Look in the material below for the line with "[zur Startseite] (44, 40)" and the line with "Göcek (8, 2318)", then set down exactly those two lines and all lines between, nothing more.

══════

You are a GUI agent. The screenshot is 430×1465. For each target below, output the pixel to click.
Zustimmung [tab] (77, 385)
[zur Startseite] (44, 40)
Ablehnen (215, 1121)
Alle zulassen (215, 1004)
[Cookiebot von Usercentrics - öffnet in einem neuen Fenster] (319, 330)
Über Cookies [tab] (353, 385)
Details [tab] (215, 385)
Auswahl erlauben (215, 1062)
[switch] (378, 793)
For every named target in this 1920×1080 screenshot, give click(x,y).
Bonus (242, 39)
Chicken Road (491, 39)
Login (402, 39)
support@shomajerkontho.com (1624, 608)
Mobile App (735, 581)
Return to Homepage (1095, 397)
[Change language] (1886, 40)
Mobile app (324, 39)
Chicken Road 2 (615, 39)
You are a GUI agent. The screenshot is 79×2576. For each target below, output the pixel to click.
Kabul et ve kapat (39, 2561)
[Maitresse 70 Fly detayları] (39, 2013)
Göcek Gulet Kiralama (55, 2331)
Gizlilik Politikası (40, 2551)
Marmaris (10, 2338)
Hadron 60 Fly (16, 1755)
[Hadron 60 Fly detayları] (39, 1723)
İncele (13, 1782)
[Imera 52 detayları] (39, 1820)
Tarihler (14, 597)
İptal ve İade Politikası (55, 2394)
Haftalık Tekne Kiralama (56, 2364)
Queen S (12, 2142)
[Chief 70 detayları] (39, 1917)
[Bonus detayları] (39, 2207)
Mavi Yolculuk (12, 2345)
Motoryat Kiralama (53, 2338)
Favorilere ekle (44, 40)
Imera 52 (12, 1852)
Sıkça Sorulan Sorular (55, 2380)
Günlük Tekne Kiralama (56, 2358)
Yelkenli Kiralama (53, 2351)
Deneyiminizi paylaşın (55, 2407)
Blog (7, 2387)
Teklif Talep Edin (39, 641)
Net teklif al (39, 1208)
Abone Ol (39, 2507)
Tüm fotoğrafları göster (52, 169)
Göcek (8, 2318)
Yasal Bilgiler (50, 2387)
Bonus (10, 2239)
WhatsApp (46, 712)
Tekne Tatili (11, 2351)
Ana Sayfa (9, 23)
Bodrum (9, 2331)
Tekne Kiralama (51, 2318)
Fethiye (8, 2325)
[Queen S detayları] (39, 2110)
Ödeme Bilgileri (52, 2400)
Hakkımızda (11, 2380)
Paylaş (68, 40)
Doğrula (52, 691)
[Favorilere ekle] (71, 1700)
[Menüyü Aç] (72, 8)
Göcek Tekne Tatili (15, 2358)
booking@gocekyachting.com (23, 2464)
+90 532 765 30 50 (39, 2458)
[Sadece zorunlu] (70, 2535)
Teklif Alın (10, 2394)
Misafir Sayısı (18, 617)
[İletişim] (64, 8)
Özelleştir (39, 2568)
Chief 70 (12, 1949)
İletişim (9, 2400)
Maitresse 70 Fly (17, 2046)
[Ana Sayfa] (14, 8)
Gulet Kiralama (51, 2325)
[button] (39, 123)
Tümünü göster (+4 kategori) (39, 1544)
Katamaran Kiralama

══════

== OUTPUT OF THE TASK ==
[zur Startseite] (44, 40)
Ablehnen (215, 1121)
Alle zulassen (215, 1004)
[Cookiebot von Usercentrics - öffnet in einem neuen Fenster] (319, 330)
Über Cookies [tab] (353, 385)
Details [tab] (215, 385)
Auswahl erlauben (215, 1062)
[switch] (378, 793)
For every named target in this 1920×1080 screenshot, give click(x,y).
Bonus (242, 39)
Chicken Road (491, 39)
Login (402, 39)
support@shomajerkontho.com (1624, 608)
Mobile App (735, 581)
Return to Homepage (1095, 397)
[Change language] (1886, 40)
Mobile app (324, 39)
Chicken Road 2 (615, 39)
You are a GUI agent. The screenshot is 79×2576. For each target below, output the pixel to click.
Kabul et ve kapat (39, 2561)
[Maitresse 70 Fly detayları] (39, 2013)
Göcek Gulet Kiralama (55, 2331)
Gizlilik Politikası (40, 2551)
Marmaris (10, 2338)
Hadron 60 Fly (16, 1755)
[Hadron 60 Fly detayları] (39, 1723)
İncele (13, 1782)
[Imera 52 detayları] (39, 1820)
Tarihler (14, 597)
İptal ve İade Politikası (55, 2394)
Haftalık Tekne Kiralama (56, 2364)
Queen S (12, 2142)
[Chief 70 detayları] (39, 1917)
[Bonus detayları] (39, 2207)
Mavi Yolculuk (12, 2345)
Motoryat Kiralama (53, 2338)
Favorilere ekle (44, 40)
Imera 52 (12, 1852)
Sıkça Sorulan Sorular (55, 2380)
Günlük Tekne Kiralama (56, 2358)
Yelkenli Kiralama (53, 2351)
Deneyiminizi paylaşın (55, 2407)
Blog (7, 2387)
Teklif Talep Edin (39, 641)
Net teklif al (39, 1208)
Abone Ol (39, 2507)
Tüm fotoğrafları göster (52, 169)
Göcek (8, 2318)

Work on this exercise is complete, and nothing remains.